Kaskatı duvarların konuşabildiğini tam da şimdi öğrenmiştim. Yerlerinde sabit, umarsız, sağır bir şekilde durduğunu zannettiğim duvarlar, oysa ki her şeyden haberdarmış. Duvarlardaki belli belirsiz izler, tıpkı yaşanmışlıkların kırıkları gibi sessizce konuşuyordu. Her köşeden, her çatlağın ardındaki yankıdan bir tını yükseliyordu: Bir kahkahanın ardından gelen iç çekiş, bir vedanın sessizliği, bir umut dolu planın yarıda kalmış cümlesi…
Duvarlarda asılı kalan fotoğraflar kadar, o duvarların kendi dili de vardı artık.
İşte o tını, öyle tanıdık ama bir yandan da öyle iç burkucuydu ki… Her şeyin farkında olan ama hiçbir zaman müdahil olamamış bir tanığın diliyle konuşuyordu bana.
İnsan gider…
Her şeyi geride kalır.
İnsan kalmaz, acısı kalır.
İşte ona da bir türlü dokunulmaz.
Eşyasına dokunabilirsin, kalmış notlarına, çerçevelerine, kahve bardağına bile…
Ama içinden çıkıp da gidemediği, o içimize bıraktığı sızının kenarına bile yanaşamazsın.
Dokunamazsın.
Çünkü dokunmak, kabullenmektir.
Çünkü kabullenmek, yeni bir başlangıçtır.

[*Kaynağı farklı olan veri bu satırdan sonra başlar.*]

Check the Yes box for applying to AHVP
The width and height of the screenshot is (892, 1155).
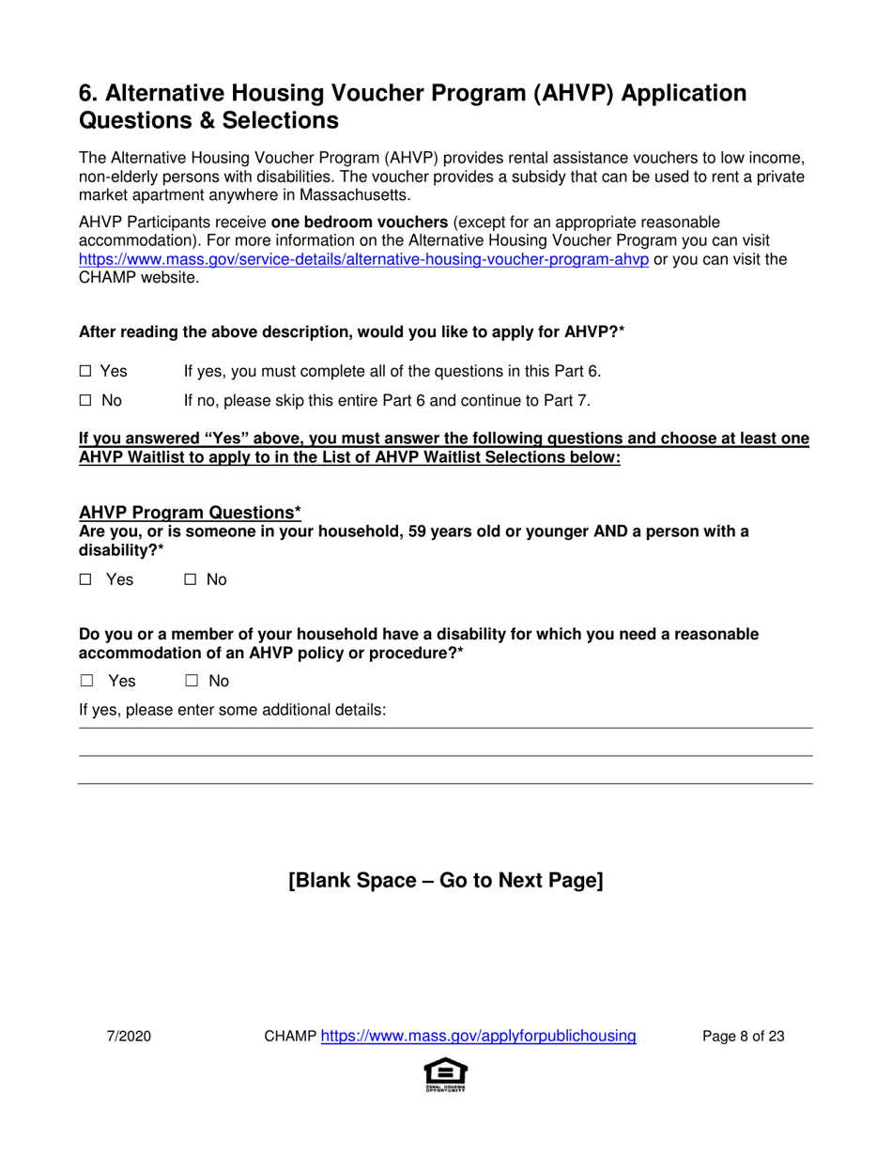point(85,372)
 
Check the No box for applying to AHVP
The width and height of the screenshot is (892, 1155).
point(85,401)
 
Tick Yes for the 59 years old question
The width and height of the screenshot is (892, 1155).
point(85,580)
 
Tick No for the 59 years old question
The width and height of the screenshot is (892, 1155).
point(190,580)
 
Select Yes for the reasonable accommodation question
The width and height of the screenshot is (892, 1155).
point(86,681)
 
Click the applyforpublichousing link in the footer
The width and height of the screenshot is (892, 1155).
point(479,1037)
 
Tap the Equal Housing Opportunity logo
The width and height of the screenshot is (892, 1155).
point(446,1074)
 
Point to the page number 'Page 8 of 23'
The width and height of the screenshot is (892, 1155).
point(744,1037)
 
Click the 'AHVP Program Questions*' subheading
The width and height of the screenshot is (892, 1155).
point(190,513)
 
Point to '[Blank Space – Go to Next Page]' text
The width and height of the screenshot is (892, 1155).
point(445,881)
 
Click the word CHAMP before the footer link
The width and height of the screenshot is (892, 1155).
point(290,1037)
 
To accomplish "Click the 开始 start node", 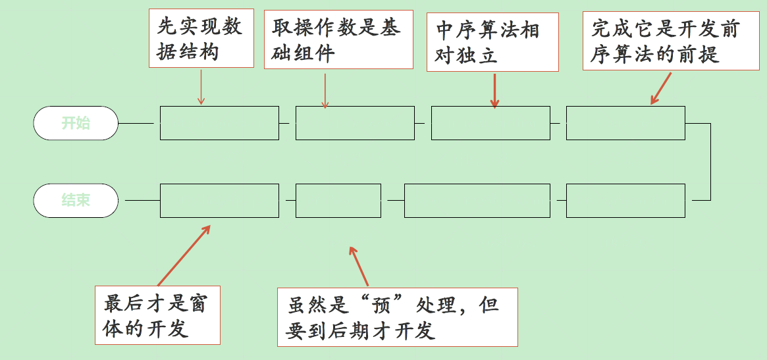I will click(76, 123).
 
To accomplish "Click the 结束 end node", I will click(76, 200).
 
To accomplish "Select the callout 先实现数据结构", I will click(200, 38).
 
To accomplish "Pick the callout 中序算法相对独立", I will click(492, 42).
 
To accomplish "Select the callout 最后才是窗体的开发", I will click(157, 315).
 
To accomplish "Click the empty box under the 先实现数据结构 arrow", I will click(219, 123).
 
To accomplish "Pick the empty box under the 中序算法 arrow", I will click(490, 123).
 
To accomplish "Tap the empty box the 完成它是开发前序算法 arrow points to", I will click(625, 123).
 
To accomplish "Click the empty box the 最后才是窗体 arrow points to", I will click(219, 201).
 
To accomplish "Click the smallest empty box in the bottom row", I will click(338, 201).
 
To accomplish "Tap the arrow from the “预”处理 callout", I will click(359, 267).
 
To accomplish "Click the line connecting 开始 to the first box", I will click(139, 123).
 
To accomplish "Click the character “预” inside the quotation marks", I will click(379, 305).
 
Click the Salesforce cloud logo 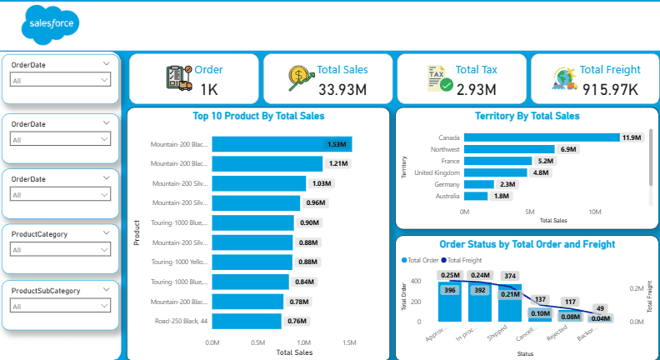pos(51,23)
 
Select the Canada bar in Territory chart pos(542,137)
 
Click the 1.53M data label pos(337,144)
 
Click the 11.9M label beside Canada pos(631,137)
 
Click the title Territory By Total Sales pos(526,117)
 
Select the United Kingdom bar pos(495,172)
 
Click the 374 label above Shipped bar pos(510,276)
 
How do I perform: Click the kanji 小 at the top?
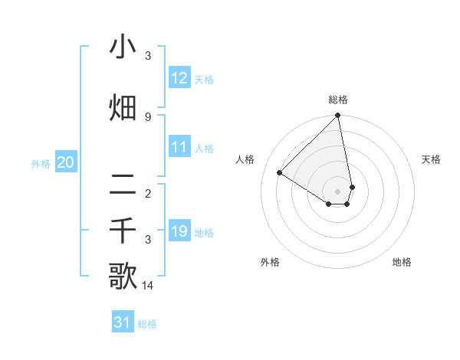[123, 47]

Ve işte, insan en çok bundan korkar.
Her şey biter.
Günler, haftalar, aylar, yıllar, dostluklar, işler, aşklar, hayaller… Hayatlar bile…
Çoğuna zarifçe veda bile edemeden hem de…
El sallayamazsın her gidenin ardından. Bazen sadece bakarsın; bazen bakacak gücün bile kalmaz. Ama insan her daim bitişlerden ziyade başlangıçlara itibar eder. En karanlık gecede bile bir sabahı beklemekten vazgeçmez. Yeniden başlamanın mümkün olduğunu, içten içe bilmek ister. Ama bir türlü de kalkışamaz buna… Anlayacağın tam bir ikilem…
Zihnime hücum eden bunca düşüncenin arasında, o koltuğun üstündeki hırkaya bakarken içimde bir sıcaklık hissettim. Ne olduğunu tam çözemediğim ama alışık olmadığım bir sıcaklık…
Tam o sırada, telefonum çaldı.
Zar zor cebimden çıkardım, ekranda titreyen isme baktım.
Açtım.
Karşımdaki ses titriyordu ama bu kez ağlamaktan değil, sevinçten:
“Gözün aydın,” dedi.
“Bir evladın oldu.”
Biri gitmiş…
Biri de gelmişti…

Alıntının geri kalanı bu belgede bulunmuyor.